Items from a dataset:
────────────────
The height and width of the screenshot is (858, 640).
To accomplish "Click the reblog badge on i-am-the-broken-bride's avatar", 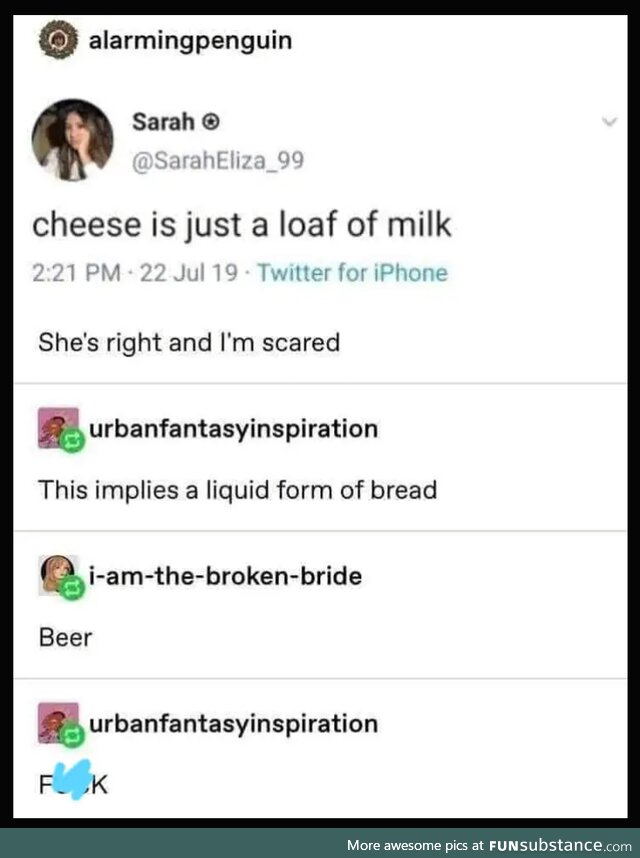I will (72, 588).
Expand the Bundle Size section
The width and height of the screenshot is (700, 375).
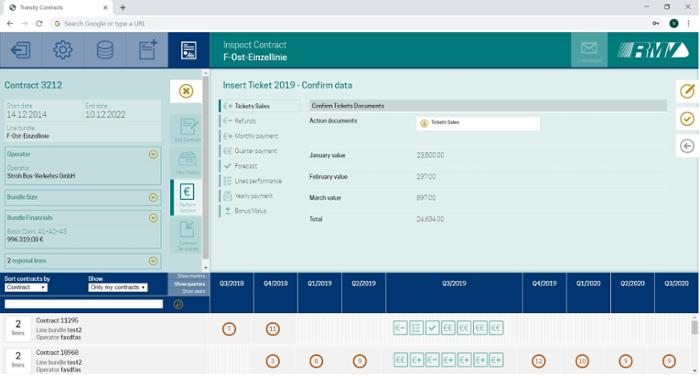(x=153, y=197)
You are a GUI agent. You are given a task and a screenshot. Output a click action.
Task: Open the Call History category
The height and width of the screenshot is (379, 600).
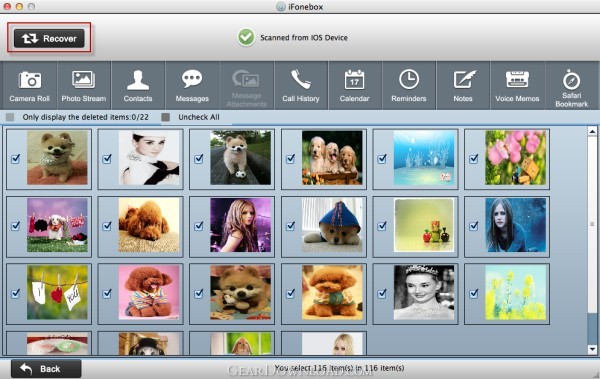[x=301, y=86]
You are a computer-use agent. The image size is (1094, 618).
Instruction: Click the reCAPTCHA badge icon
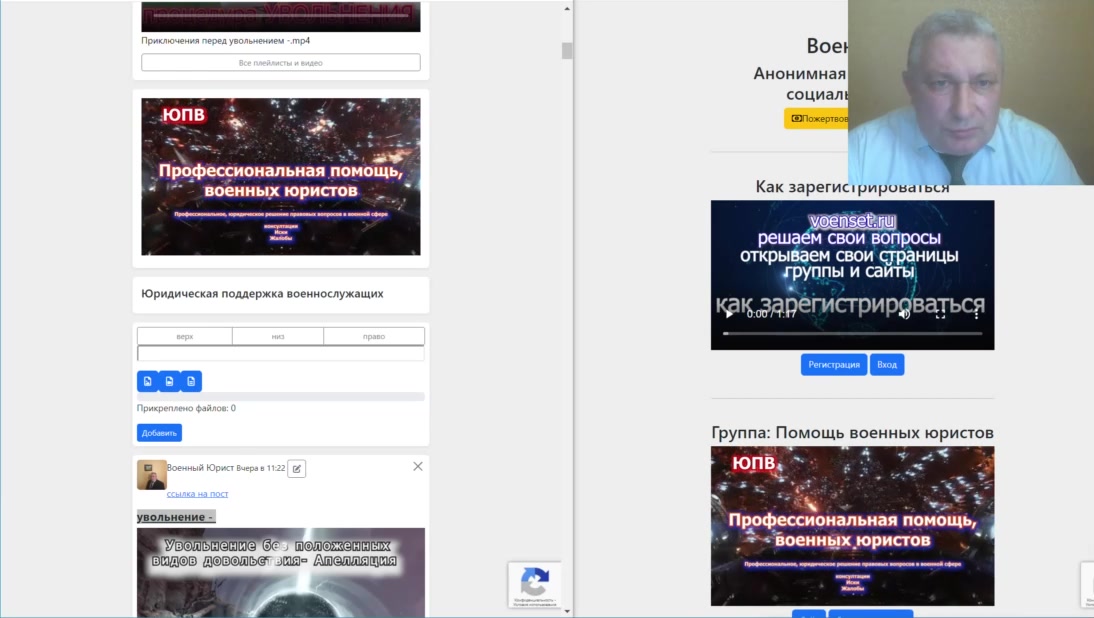[535, 582]
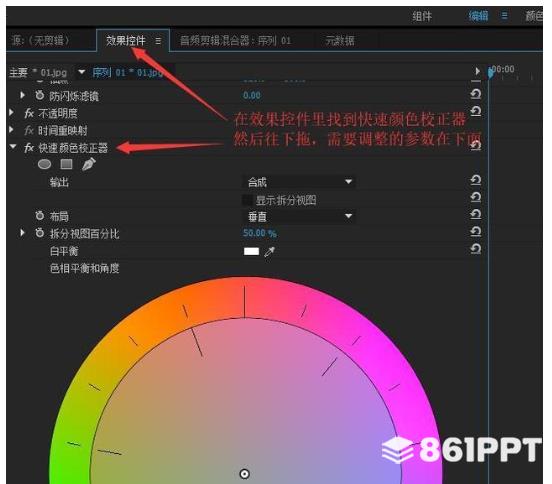552x484 pixels.
Task: Open the 布局 dropdown set to 垂直
Action: (299, 216)

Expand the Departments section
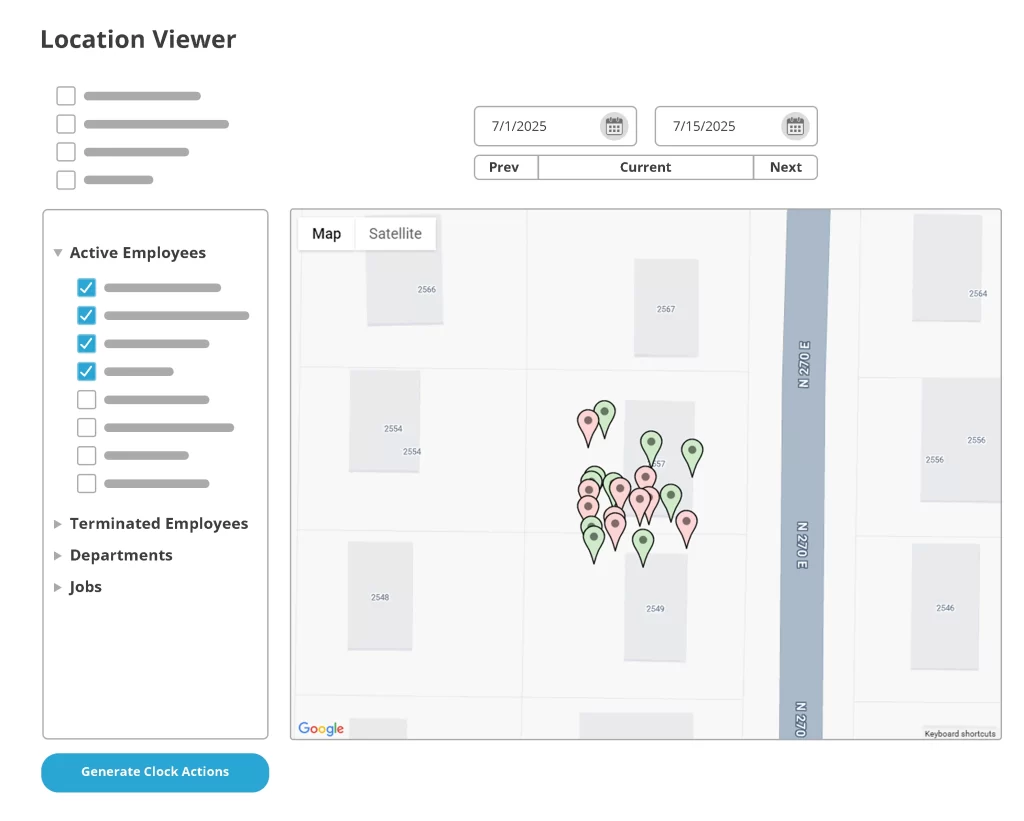58,556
────────────────
### EXERCISE DESCRIPTION
All lines from the one containing "Task: Open the Call History category" through the end of the data are to be written out exactly, with nothing added; skip the pictures.

### EXERCISE SOLUTION
Task: Open the Call History category
The height and width of the screenshot is (379, 600).
[x=301, y=86]
You are a computer-use agent. The image size is (1094, 618).
Instruction: Click the reCAPTCHA badge icon
[535, 582]
552x484 pixels.
Task: Open the 布局 dropdown set to 垂直
Action: (299, 216)

Expand the Departments section
58,556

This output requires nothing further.